Inappropriate application of Denying your Data. This data is quite consistent with erratic performance.

[-][anonymous]00

I can confirm that LW is really really slow (15 second load time) sometimes.

Upvoted for actually doing science.

You are pretty much wasting the x-axis, which is pretty much redundant with the colors. It would be better to do a scatter plot of time and size, rather than imposing the ratio on people like me who think it is a silly metric.

This may be a realistic way to measure time for new users, but that is irrelevant to your complaint, since you are not a new user. The large size of the site includes files that don't change much, like the javascript. These load quickly, at least per byte, contributing to a fast measure. Some users will be bandwidth-limited. But when you return to the site, these files are cached and the total download is much smaller. But you still have to wait for database queries to build the main content. This has only a very loose relation to number of bytes, even the number of bytes the pages, and using number of bytes as an excuse for speed seems silly to me. (But there is a lot of variation from time to time and if you had caught it at a bad time it would probably look bad by your metric, too.)

Hm. I don't know much about the way websites are parsed, but I figured it wasn't a perfect metric. At any rate, that's why I did both raw time and website size.

No, you did not do raw time. That's the whole point of my comment.

Perhaps you can't see the graph for some reason. (But why you could see one and not the other is beyond me) There were other complaints as well, and I had a problem getting them to show up just for me. I tried uploading them as images, but I got a "Bad image" message. I'd suggest just opening up the spreadsheet I linked to, it's in there.

Sorry. My fault.

These days, in practice, "slow" is usually a special case of "broken"; and the tricky thing about software brokenness is that there tend to be additional preconditions before it appears. I have occasionally seen Less Wrong being slow, but it doesn't appear to be slow consistently.
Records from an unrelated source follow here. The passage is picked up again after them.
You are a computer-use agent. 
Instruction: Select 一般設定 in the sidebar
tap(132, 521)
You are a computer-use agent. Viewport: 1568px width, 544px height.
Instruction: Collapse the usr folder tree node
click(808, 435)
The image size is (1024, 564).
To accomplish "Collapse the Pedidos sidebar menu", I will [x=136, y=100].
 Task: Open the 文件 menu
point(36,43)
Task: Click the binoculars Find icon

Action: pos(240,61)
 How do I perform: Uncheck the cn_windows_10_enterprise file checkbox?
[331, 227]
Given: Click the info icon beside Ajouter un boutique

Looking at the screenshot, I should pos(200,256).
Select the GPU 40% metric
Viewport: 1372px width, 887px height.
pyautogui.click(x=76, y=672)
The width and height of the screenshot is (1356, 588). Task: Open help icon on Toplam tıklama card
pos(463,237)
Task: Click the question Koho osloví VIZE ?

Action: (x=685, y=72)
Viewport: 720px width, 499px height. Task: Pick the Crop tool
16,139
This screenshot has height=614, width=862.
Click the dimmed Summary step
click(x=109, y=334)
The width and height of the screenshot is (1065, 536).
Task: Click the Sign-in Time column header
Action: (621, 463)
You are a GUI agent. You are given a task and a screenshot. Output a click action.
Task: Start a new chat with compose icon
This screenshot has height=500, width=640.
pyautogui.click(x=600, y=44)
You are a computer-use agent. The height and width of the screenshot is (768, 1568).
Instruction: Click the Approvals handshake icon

The best way to investigate page-load time issues is to open Chrome's developer tools panel (ctrl+shift+i or command+shift+i), go to the Network tab, and refresh. This will give you a list of all the individual parts of the page (including things loaded from third party CDNs, which are frequently sources of trouble), and a breakdown of when they started loading, how big they were, and how long they took. On the other hand, the problem might be on the server side. In that case, most of the time will go to the first entry in the list, the page's HTML; and further investigation will have to be done on the server, rather than on the browser.

[-][anonymous]20

Load times should be measured in milliseconds, not seconds.

Related: Shit-ass Websites

I measured to millisecond precision, I just didn't bother changing the graph.

Related: Hyphen

[-][anonymous]10

Let me try again - if a page takes more than a second to load, it's too slow.

Some of the images aren't loading for me, specifically, those immediately above and below the quoted text:

Surprisingly, LW is still one of the best even when only raw load time is compared. But the discussion page (remember, that's the first 5 points) takes somewhat longer than the other pages:

I'm using Chrome and Mac OSX.

Hm. Works for me in Chrome. They're just the graphs of load time and load type per byte. I'd recommend using firefox (That may not work though, if chrome isn't) or just looking at the spreadsheet - they're in there.

Firefox shows them for me.

Sorry for any confusion. I had a lot of problems with the graphs. I think it's fixed now though.